Maria Dębska jako Kalina Jędrusik w filmie „Bo we mnie jest seks”. Mamy zwiastun
Przykuwała uwagę, denerwowała władze ludowe i hipnotyzowała mężczyzn. O Kalinie Jędrusik mówiono, że jest polską Marylin Monroe. Trzydzieści lat po śmierci artystki w kinach pojawi się film „Bo we mnie jest seks” pokazujący barwne życie aktorki.
„Bo we mnie jest seks”. Zobacz zwiastun
Mówiono, że zawsze żyła na własnych zasadach i nie tylko nie przejmowała się opinią publiczną, ale nawet wymyślała plotki na swój temat, by wciąż było o niej głośno. Wcale nie musiała tego robić. W latach 60-tych społeczeństwo było bardzo pruderyjne, a Kalina Jędrusik wciąż wywoływała skandale. Oburzenie budziły jej stroje, wypowiedzi, a przede wszystkim rozwiązłe życie prywatne. Artystka nie kryła się nawet z tym, że razem z mężem – Stanisławem Dygantem – żyje w trójkącie miłosnym.

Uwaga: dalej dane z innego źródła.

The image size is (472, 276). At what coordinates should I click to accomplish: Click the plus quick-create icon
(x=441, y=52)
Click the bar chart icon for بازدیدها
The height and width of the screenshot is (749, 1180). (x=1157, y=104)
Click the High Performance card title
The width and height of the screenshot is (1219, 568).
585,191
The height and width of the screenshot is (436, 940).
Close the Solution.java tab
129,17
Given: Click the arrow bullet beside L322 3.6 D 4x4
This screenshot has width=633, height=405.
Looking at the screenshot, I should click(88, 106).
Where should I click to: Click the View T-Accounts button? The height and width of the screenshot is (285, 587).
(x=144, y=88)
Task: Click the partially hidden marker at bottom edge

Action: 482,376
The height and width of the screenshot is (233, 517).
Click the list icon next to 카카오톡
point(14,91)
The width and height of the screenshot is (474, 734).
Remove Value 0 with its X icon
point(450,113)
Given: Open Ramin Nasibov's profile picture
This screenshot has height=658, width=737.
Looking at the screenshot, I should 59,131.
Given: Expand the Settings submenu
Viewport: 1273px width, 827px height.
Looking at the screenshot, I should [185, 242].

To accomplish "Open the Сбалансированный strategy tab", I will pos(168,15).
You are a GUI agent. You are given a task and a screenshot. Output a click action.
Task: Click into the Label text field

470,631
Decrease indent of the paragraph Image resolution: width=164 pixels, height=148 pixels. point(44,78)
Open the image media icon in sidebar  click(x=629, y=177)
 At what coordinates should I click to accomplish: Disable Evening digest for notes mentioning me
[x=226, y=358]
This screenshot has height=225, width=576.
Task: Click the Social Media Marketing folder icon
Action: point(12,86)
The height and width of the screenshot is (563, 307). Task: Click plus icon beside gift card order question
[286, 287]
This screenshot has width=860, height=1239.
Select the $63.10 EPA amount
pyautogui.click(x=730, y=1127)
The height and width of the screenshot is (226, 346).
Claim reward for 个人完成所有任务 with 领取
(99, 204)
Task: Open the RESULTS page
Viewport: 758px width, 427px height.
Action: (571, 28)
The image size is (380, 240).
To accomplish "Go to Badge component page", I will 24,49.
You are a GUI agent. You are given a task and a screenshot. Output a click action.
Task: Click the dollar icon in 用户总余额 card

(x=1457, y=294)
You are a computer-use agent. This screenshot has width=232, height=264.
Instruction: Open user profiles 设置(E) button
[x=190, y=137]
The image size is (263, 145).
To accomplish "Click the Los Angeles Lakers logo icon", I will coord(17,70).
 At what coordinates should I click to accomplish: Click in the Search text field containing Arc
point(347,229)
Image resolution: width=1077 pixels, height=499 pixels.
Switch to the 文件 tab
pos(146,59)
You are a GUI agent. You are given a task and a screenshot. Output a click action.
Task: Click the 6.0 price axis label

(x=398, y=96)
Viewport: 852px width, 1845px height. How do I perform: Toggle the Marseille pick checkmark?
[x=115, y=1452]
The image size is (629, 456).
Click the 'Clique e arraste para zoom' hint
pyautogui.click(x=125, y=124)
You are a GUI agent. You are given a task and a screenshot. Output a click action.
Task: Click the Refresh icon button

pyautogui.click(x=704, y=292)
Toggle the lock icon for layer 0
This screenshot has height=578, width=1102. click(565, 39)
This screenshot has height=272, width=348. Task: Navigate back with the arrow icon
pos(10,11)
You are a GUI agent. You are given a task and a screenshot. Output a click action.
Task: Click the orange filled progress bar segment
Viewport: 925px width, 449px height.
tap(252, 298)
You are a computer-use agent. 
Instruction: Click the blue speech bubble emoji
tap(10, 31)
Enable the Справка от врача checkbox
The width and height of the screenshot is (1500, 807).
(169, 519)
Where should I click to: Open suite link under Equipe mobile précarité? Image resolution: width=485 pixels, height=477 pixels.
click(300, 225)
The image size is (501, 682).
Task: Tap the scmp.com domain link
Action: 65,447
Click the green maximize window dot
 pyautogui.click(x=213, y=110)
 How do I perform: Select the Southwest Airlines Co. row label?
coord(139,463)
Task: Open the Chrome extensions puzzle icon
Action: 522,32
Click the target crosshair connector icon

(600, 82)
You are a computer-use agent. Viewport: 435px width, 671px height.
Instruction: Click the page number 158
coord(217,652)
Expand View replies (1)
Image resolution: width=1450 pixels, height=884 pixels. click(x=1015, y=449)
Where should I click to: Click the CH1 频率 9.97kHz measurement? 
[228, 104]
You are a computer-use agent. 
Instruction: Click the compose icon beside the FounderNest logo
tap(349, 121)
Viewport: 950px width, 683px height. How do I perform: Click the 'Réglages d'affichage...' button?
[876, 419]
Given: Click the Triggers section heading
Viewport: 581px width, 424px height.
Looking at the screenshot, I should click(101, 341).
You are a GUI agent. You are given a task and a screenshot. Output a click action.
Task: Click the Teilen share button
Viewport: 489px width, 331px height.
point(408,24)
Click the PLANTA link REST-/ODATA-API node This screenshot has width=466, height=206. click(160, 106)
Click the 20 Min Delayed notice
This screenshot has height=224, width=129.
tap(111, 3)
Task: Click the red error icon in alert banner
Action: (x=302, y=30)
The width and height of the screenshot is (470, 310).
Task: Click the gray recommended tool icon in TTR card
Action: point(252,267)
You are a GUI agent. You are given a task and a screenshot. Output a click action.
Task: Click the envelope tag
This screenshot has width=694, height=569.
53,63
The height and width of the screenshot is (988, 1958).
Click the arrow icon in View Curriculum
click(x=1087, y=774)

Film „Bo we mnie jest seks” w reżyserii Katarzyny Klimkiewicz na pokazać historię blasków i cieni z życia samej Jędrusik, oraz ówczesnej śmietanki towarzyskiej. Obok Marii Dębskiej na ekranie zobaczymy Leszka Lichotę w roli Stanisława Dyganta, Borysa Szyca jako Kazimierza Kutza oraz Rafała Rutkowskiego i Dariusza Basińskiego, którzy wcielą się w twórców Kabaretu Starszych Panów, czyli Jeremiego Przyborę i Jerzego Wasowskiego. „Bo we mnie jest seks” trafi do polskich kin 12 listopada.